Di seguito si riporta la principale normativa di riferimento:

L.R. 27 Maggio 2008, n. 6, Disposizioni regionali in materia di architettura sostenibile e di bioedilizia.

CAPO IV
INCENTIVAZIONE E PROMOZIONE DELLA SOSTENIBILITÀ DEGLI INTERVENTI DI BIOEDILIZIA
Art. 12
(Calcolo degli indici di fabbricabilità)

  1. Al fine di favorire la realizzazione di edifici a basso consumo energetico, i comuni prevedono, per la determinazione dell’indice di fabbricabilità fissato dallo strumento urbanistico e fermo restando il rispetto delle distanze minime previste dalla normativa vigente, lo scomputo: (…)
    c) delle serre solari di dimensioni non superiori al 30 per cento della superficie utile dell’unità immobiliare, costruite sia in aderenza che in adiacenza, con almeno tre lati realizzati a vetro o materiali adatti allo scopo o con una superficie vetrata o di materiale equivalente di congrue dimensioni; (modificato con legge numero 10 del 13 agosto 2011)
  2. Il contenimento del consumo energetico realizzato con gli interventi di cui al comma 1 deve essere dimostrato nell’ambito della documentazione tecnica richiesta per il titolo abilitativo, anche in conformità con quanto previsto dal d.lgs. 192/2005. (…)

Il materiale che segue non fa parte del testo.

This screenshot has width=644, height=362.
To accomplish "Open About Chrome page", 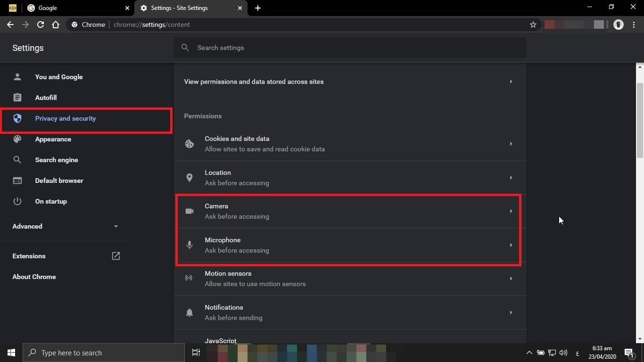I will click(34, 277).
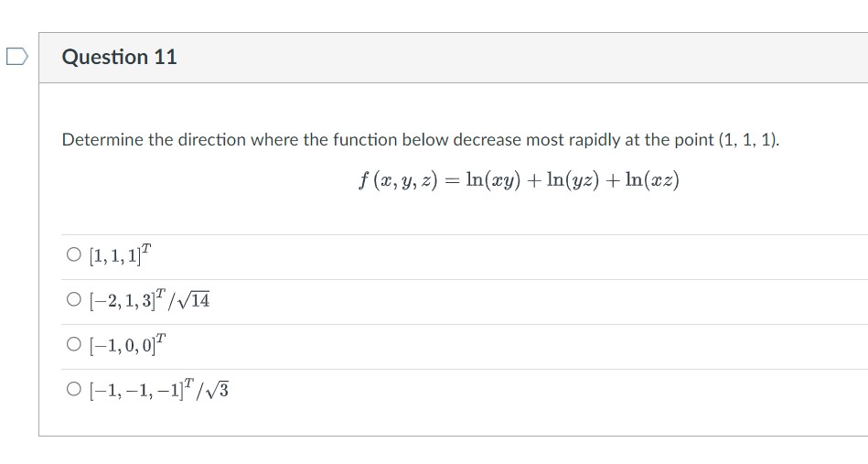This screenshot has width=868, height=464.
Task: Click the point (1, 1, 1) in the prompt
Action: pos(748,139)
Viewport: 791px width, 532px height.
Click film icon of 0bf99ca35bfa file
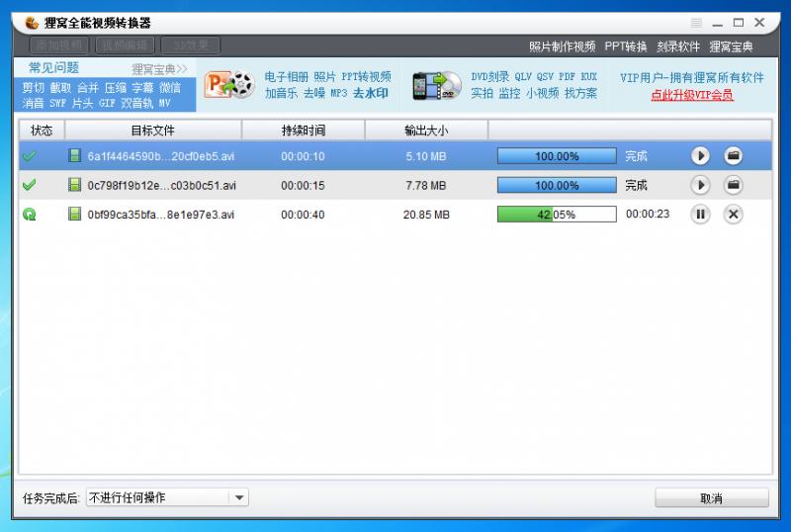[x=74, y=215]
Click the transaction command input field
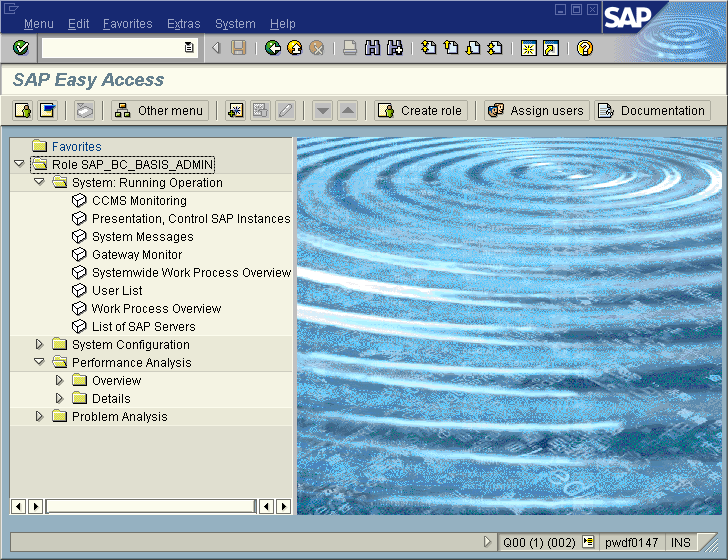728x560 pixels. click(112, 48)

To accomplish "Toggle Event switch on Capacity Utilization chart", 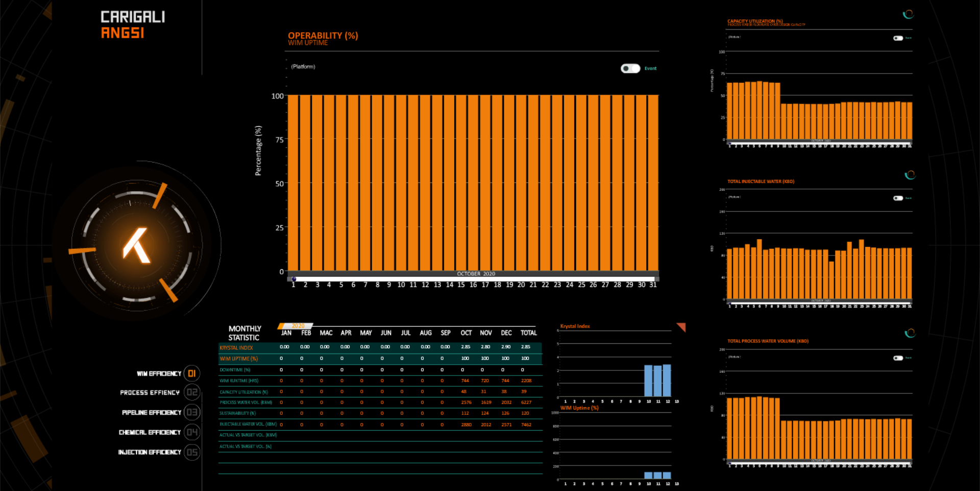I will pyautogui.click(x=898, y=38).
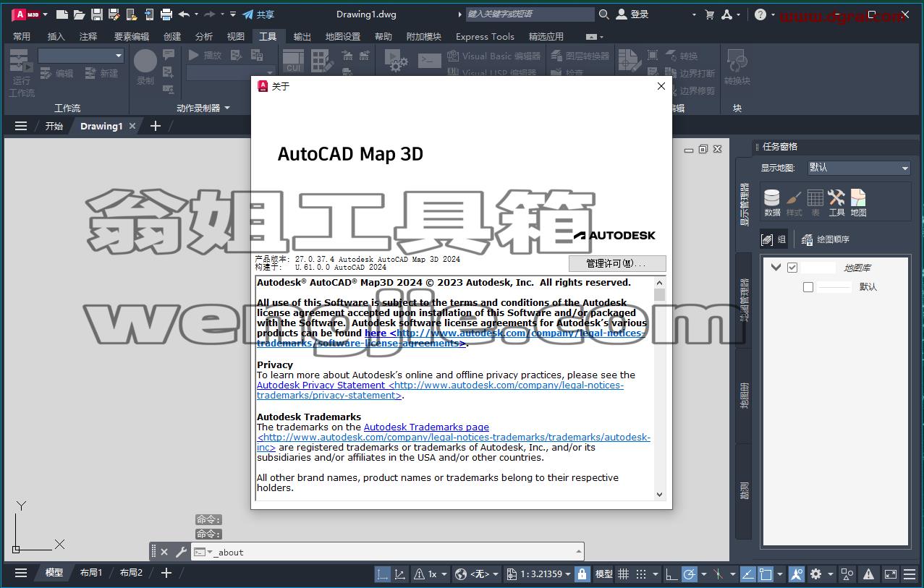Switch to the 地图设置 ribbon tab
The image size is (924, 588).
click(342, 36)
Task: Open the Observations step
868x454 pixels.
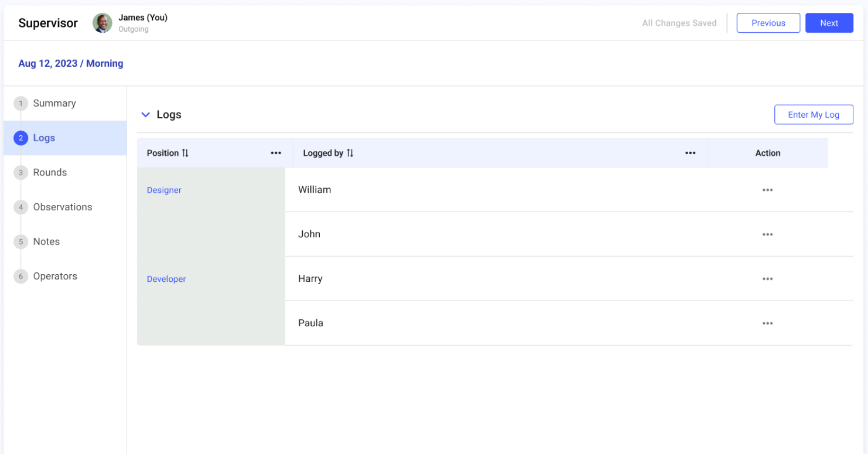Action: (x=62, y=207)
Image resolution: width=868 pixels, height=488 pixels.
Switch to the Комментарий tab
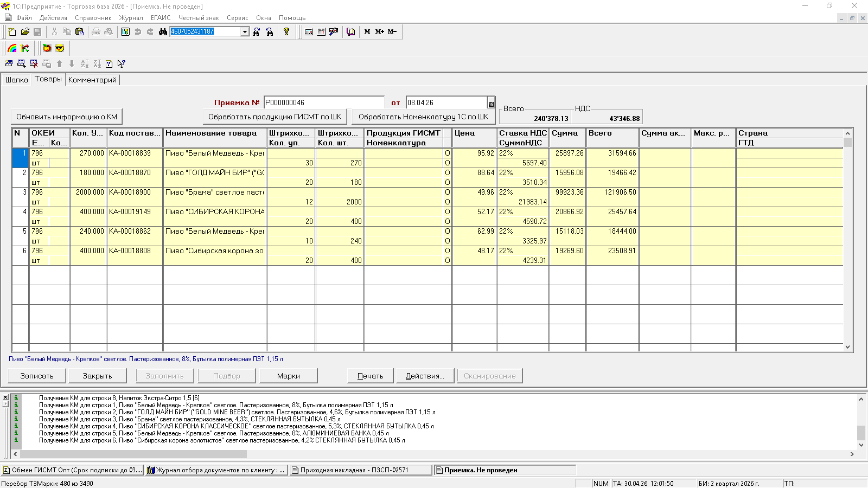[92, 80]
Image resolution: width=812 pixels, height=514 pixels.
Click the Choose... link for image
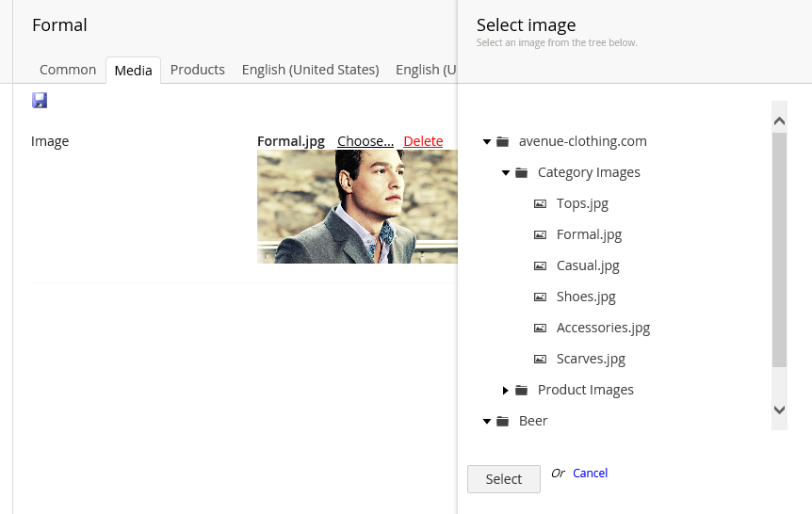point(365,141)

Deliberazione n°7 del 14 febbraio 2011 del Comune di Roma Capitale

Art. 48/ter – Risparmio energetico e casi di esclusione dal volume imponibile e della superficie utile lorda.formità con quanto previsto dal d.lgs. 192/2005.
(…)

  1. I sistemi bioclimatici passivi, come le serre captanti, nonché altri spazi strettamente funzionali al risparmio energetico per la captazione e lo sfruttamento dell’energia solare e il guadagno termico solare negli edifici, non sono computati nel calcolo dei volumi e delle S.U.L. ammissibili purché rispettino le seguenti condizioni:
    dimostrino, attraverso calcoli energetici che il progettista dovrà allegare al progetto, la loro funzione di riduzione del fabbisogno di energia primaria per la climatizzazione invernale di una quantità pari ad almeno il 10%, attraverso lo sfruttamento passivo e/o attivo dell’energia solare;
    le dimensioni in pianta non siano superiori al 15% della superficie utile dell’unità immobiliare connessa o dell’unità edilizia oggetto dell’intervento;
    – la formazione della serra non deve determinare nuovi locali riscaldati o comunque locali idonei a consentire la presenza continuativa di persone (locali di abitazione permanente o non permanente, luoghi di lavoro, etc.);
    i locali retrostanti mantengano il prescritto rapporto di illuminazione e aerazione naturale diretta; (vedi Regolamento edilizio e ristrutturazioni di interni)
    – se dotati di superfici vetrate siano provvisti di opportune schermature e/o dispositivi mobili e rimovibili, per evitare il surriscaldamento estivo;
    – il progetto deve valutare il guadagno energetico, tenuto conto dell’irraggiamento solare, calcolato secondo la normativa UNI, su tutta la stagione di riscaldamento.
    Come guadagno si intende la differenza tra energia dispersa in assenza del sistema bioclimatico e quella dispersa in presenza del sistema stesso;
    – nel caso di serre solari, queste devono essere integrate prioritariamente nella facciata esposta nell’angolo compreso tra sud/est e sud/ovest.